Остров обреченных - Стиг Дагерман
И четыре тени тут же набрасываются на нее, на берегу наступает редкое оживление, как будто бы его наводнили стаи диких зверей, волков, бизонов, гиен, тигров; земля дрожит под их тяжелыми телами, и каждое животное, чья тень быстро скользит мимо, заставляет волков, тигров и львов источать едкие запахи, да-да, едкие, как дым из камина в белом шатре, который милосердно превращается в мягкие бинты и обвивается вокруг ее конечностей, сдавливая их так, что она начинает задыхаться, – и флагштоки, белые флагштоки, вечные флагштоки, которые встают и падают, а потом снова встают, поднимая флаг тонкого-тонкого крика.
Ночь. Костры
На берегу горит костер, вьются языки пламени. Прибой медленно накатывает на песок, огонь отражается в воде. У ночи много огней. В Вердиссе под попонами дрожали лошади, а костры горели до рассвета, словно великан накинул на равнину огненное покрывало. Перед взрывом лошади громко заржали. Но у ночи много огней. Бензин на телах, застывших телах, ломающихся, словно ветки, – потом огонь медленно опустился под лед, оставив после себя на озере Тибирсик восемнадцать могил. Но у ночи много огней. Лежать в одиночестве и мерзнуть в тепле у камина, где уже сгорели дотла все яблоки, а потом слушать, как кто-то спускается по лестнице, как хлыст крысиным хвостом ползет по ступенькам, чувствовать, как боль обжигает спину на пятнадцать минут раньше положенного, и действие пьесы освещается отблесками огня. Но у ночи много огней. Смотрите, как пламя вспыхивает у кого-то в глазах, чувствуйте тепло от тела, которое жаждет еще огня, которое хочет погаснуть на всю эту длинную ночь, а потом угасать все дальше и дальше, покрываясь пеплом, только пеплом. Но у ночи много огней. Улечься под брезент и ощутить, как кончики пальцев внезапно охватывает жар, как он растекается по пальцам, ладоням, рукам, плечам, животу, ногам, стопам, пальцам ног, и всегда знать, постоянно знать, что единственный способ избежать этой обжигающей боли – охладиться о кожу другого человека, о тело другого, о руки и ладони другого. И бороться с собой, как с дьяволом, бороться со своими членами, сражаться с собственными пальцами, бросаться на себя со всей силой, но тщетно, потому что в конце концов становится так жарко, что можно сгореть, если не отдаться на волю пальцев.

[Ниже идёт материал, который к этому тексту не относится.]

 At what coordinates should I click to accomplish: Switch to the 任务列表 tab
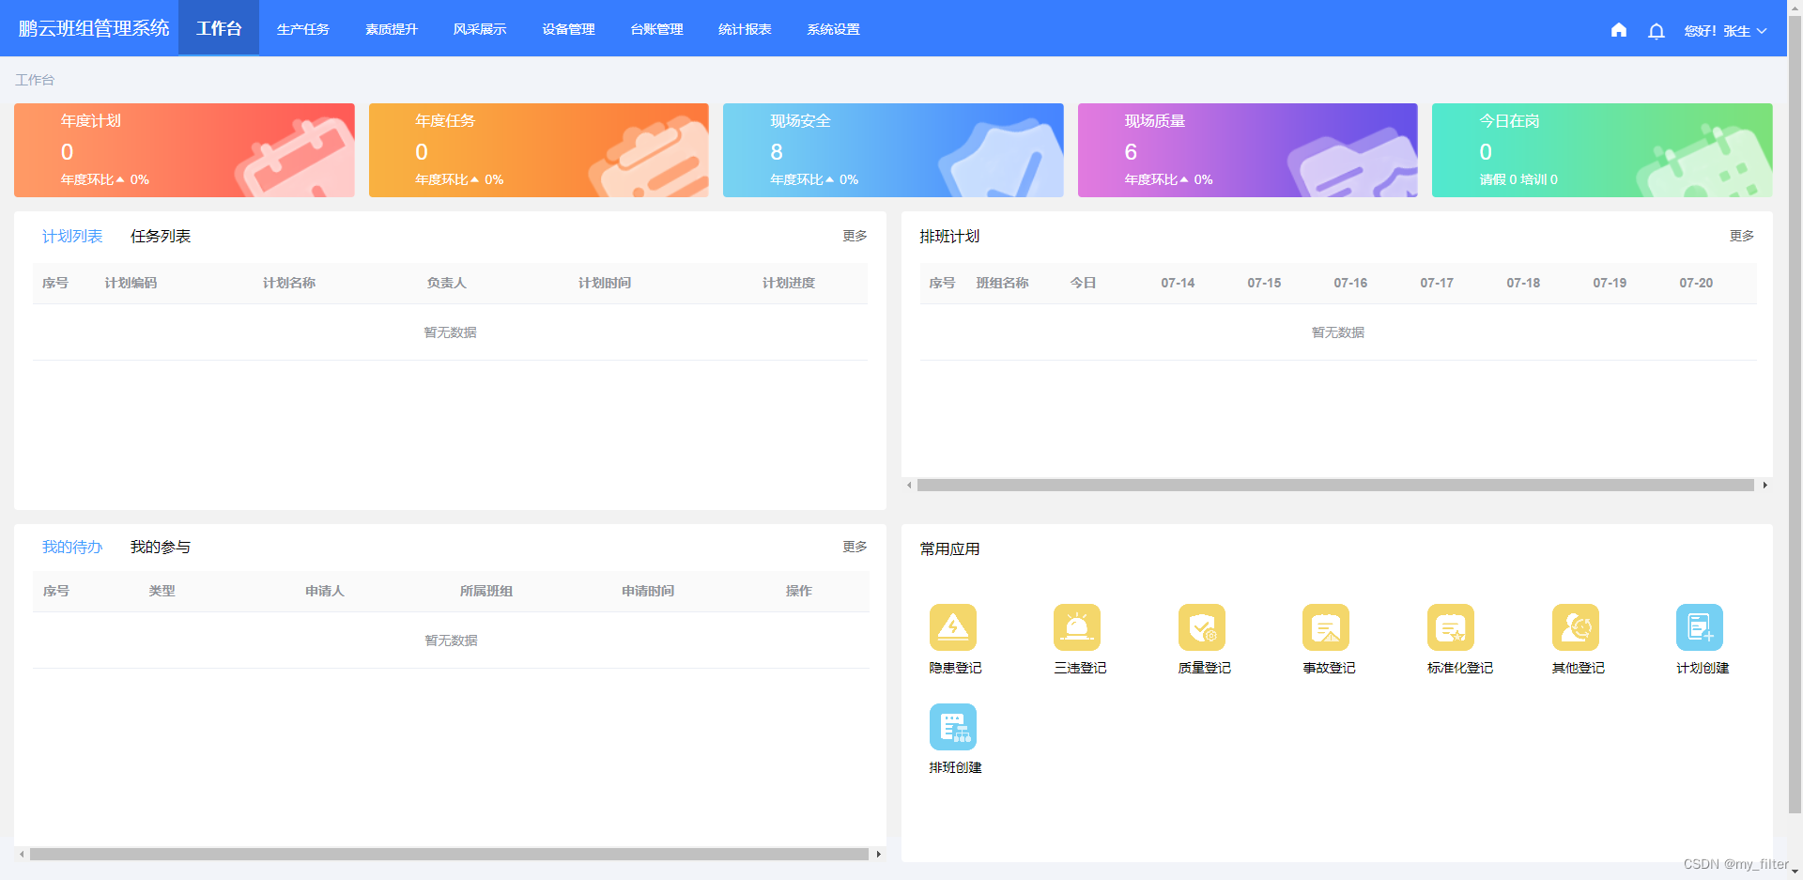pos(160,236)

И вот ладони, всегда такие горячие, проскальзывают под брезент – к нему, к тому, кто спит рядом. Он наверняка спит: отблески костра дышат на напряженном лице Боя Ларю, веки рядового бдительно сжаты, и его рука сжимается в кулак и снова разжимается, падая на брезент. Еще не весь путь проделан, жара становится все невыносимее, кожа будто бы горит, но не сгорает, и вот что причиняет самые сильные мучения: невозможно просто взять и сгореть раз и навсегда; и вот рука сжимается в последний раз и бьет в скулу, а взгляд, полный самого молчаливого презрения на свете, словно ноготь, царапает лицо, открытое и беззащитное. Бой Ларю не встает, он лежит, где лежал, с выражением привычной боли на лице, вытянувшись во фрунт; он весь состоит из равных долей страха и презрения, как обычно, но как же тогда получается, что капитан видит, как рядовой змеей подползает к нему, как у него внезапно удлиняется язык, молниеносно сверкая между зубами, и, прежде чем кости обтягивает узорчатая кожа, солдат сильно пинает Тима Солидера, как будто бы желая разбудить его и предупредить о реальной опасности.

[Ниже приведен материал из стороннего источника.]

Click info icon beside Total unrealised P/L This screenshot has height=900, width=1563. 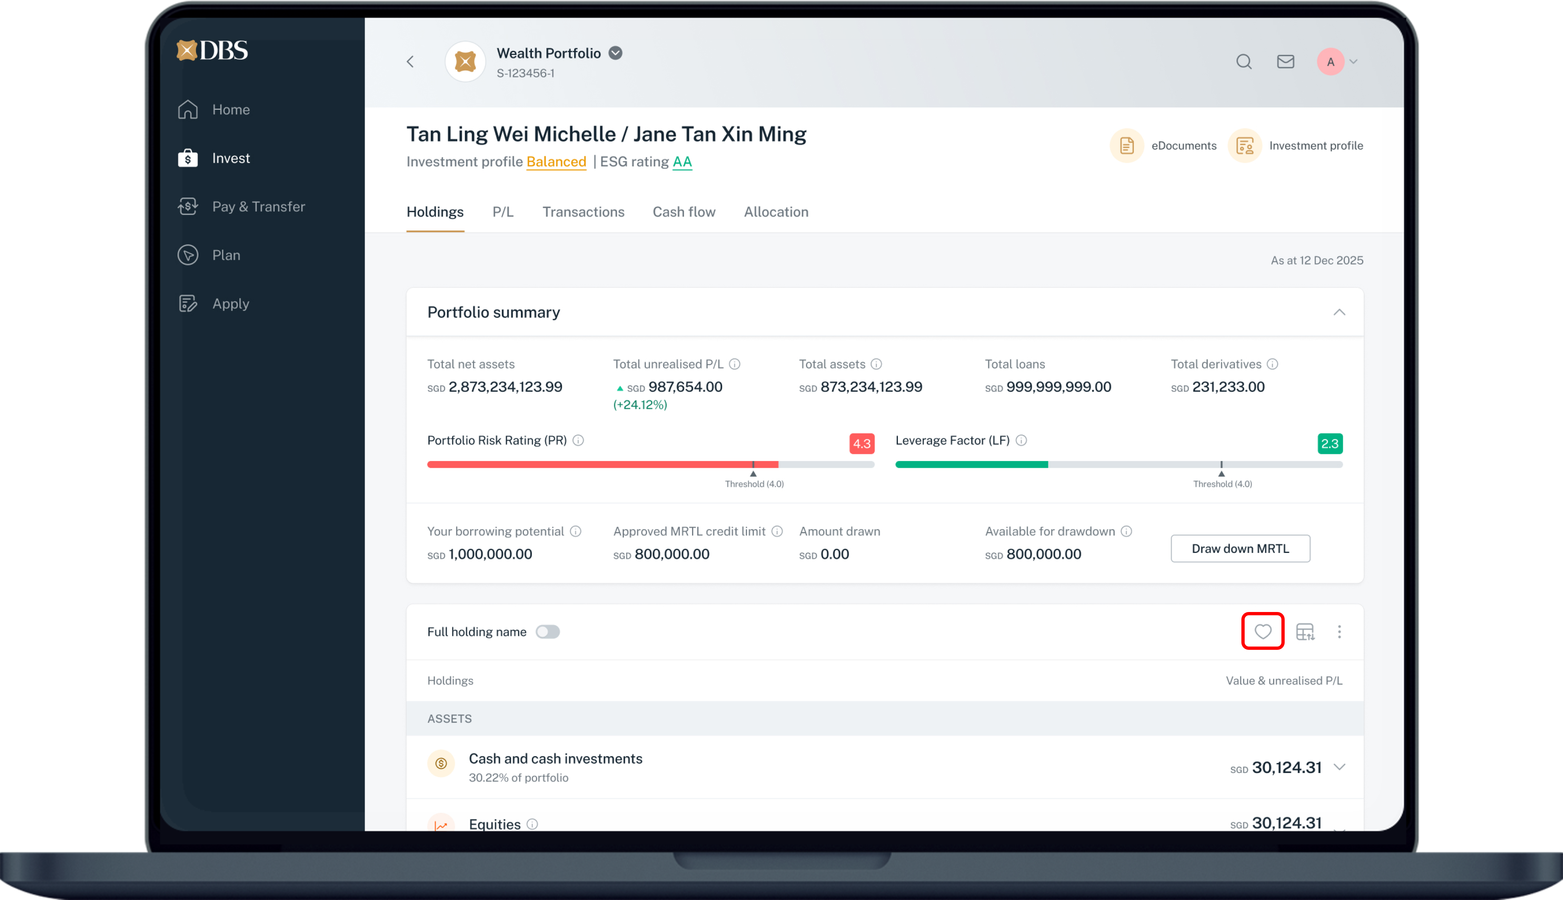click(x=735, y=364)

– О, если бы ты был один, ты ведь такой трус, когда ты один, – шепчет капитан змее, но змея подползает ближе, голова коварно и меланхолично покачивается, а глубоко посаженные глаза Боя Ларю неподвижны, как бусины.
– Если бы у меня была игла, – говорит капитан, – длинная игла, как у сапожника, то для тебя все было бы потеряно, – но змея все приближается и приближается, и теперь бежать от нее некуда, да и не было никогда такого места: можно лишь ожидать хлыста, укуса, удара – и внезапно голова змеи, с маленькими, поблескивающими в отсветах костра чешуйками, падает на него, как нож гильотины, и от укуса над коленом остается жуткая, зияющая, словно разинутая пасть, рана.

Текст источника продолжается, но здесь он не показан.